WHT Project

Folder Structure

HelloWhtProject
├── wht-project.yaml
└── models
└── ml-features.yaml

wht_project.yaml

The project file contains name of the profile to be used, along with model locations.

Models and Features

A model file in YAML describes the sources from where data is to be fetched and the conditions for creating output table. Feature is a single value derived by performing calculation or aggregation on a set of values.

The different kinds of models that can be created are:

  • ID Stitcher - You can create a detailed user journey across platforms and devices, by stitching together same data across sources.

  • Feature Tables - This allows you to create output tables with computations such as aggregation, average, etc. on selected fields.

  • Feature Tables ML Notebook - You can take ML Notebooks in Jupyter and add ML/AI capabilities to it.

  • Feature Tables External - Fetch data from your existing tables in the warehouse that are created by sources like DBT and Airbyte.

Timestamp of WHT Model Inputs

Whenever RudderStack Events or Cloud Extract load data on a warehouse, then it mentions timestamp in a column specifying the date and time the data was loaded. Say you want your models to fetch data that was loaded in the last 24 hours, then specify validity_time: 24h in the model YAML file.

In case you wish to fetch all the data from source tables irrespective of timestamp, then you can add timeless parameter to the query.

wht run -t timeless

* THE PROBLEM
According to the WHT project page, what should be specified in the model YAML file so models fetch only data loaded in the last 24 hours? The data that comes next has nothing to do with the work here.

* DATASET EXCERPTS
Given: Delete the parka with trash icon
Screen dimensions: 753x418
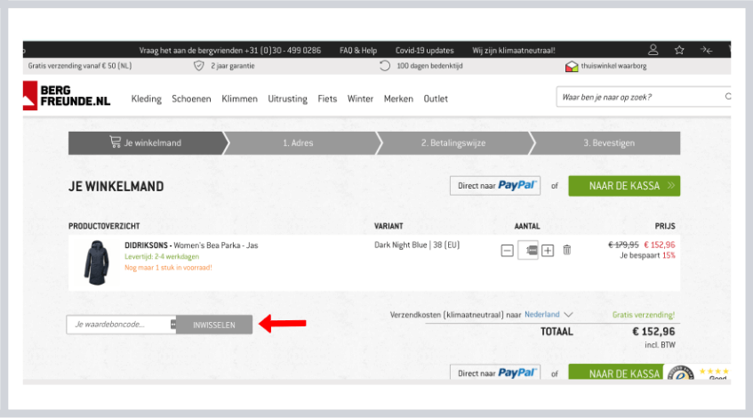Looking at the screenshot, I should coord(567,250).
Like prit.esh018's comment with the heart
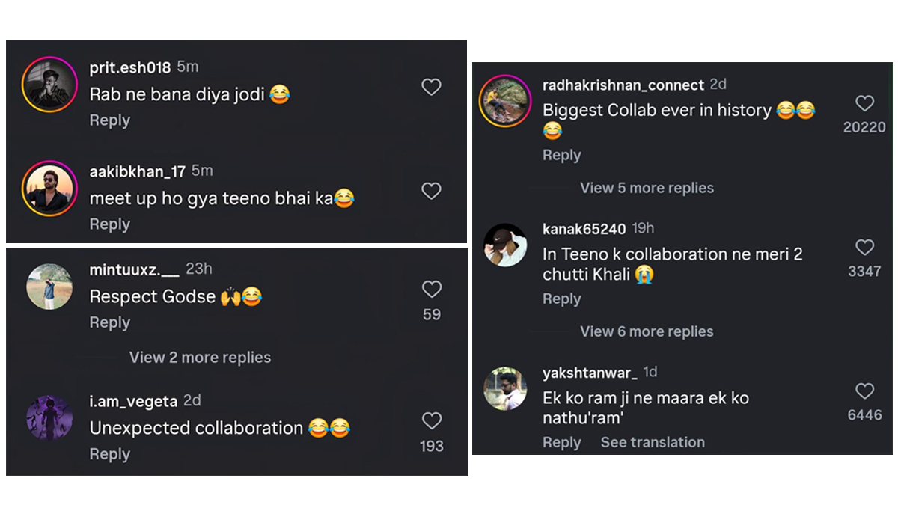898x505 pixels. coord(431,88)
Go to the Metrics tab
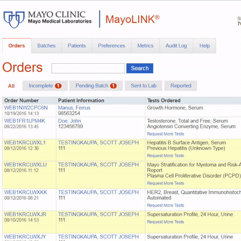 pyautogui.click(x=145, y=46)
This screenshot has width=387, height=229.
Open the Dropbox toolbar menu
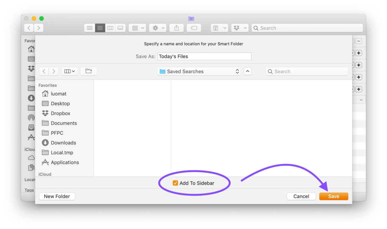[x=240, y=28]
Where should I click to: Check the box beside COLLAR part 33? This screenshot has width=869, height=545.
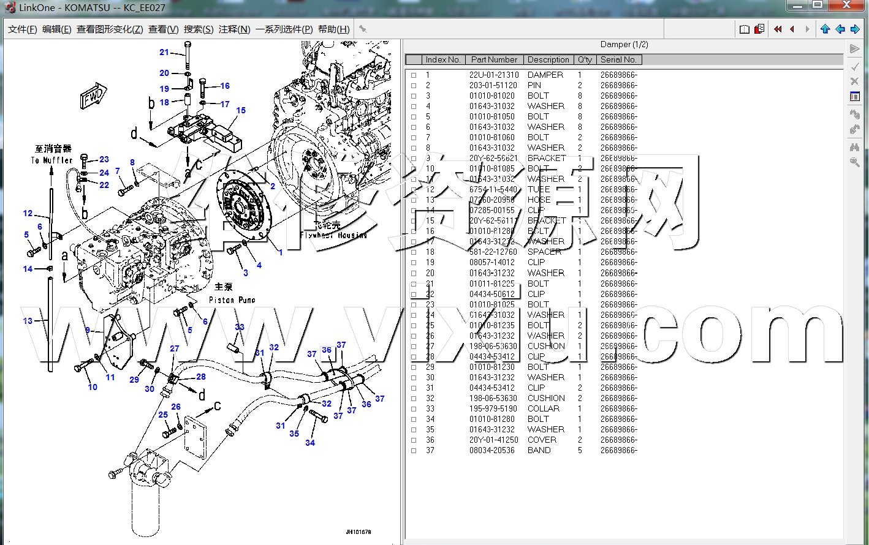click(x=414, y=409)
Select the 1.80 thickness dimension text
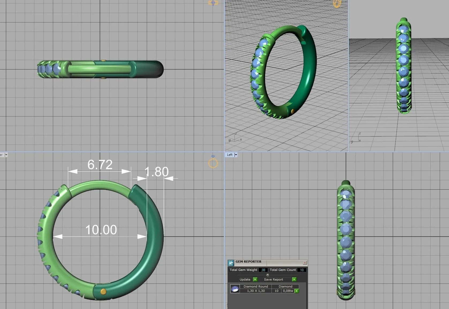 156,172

* FINAL RESULT
validity_time: 24h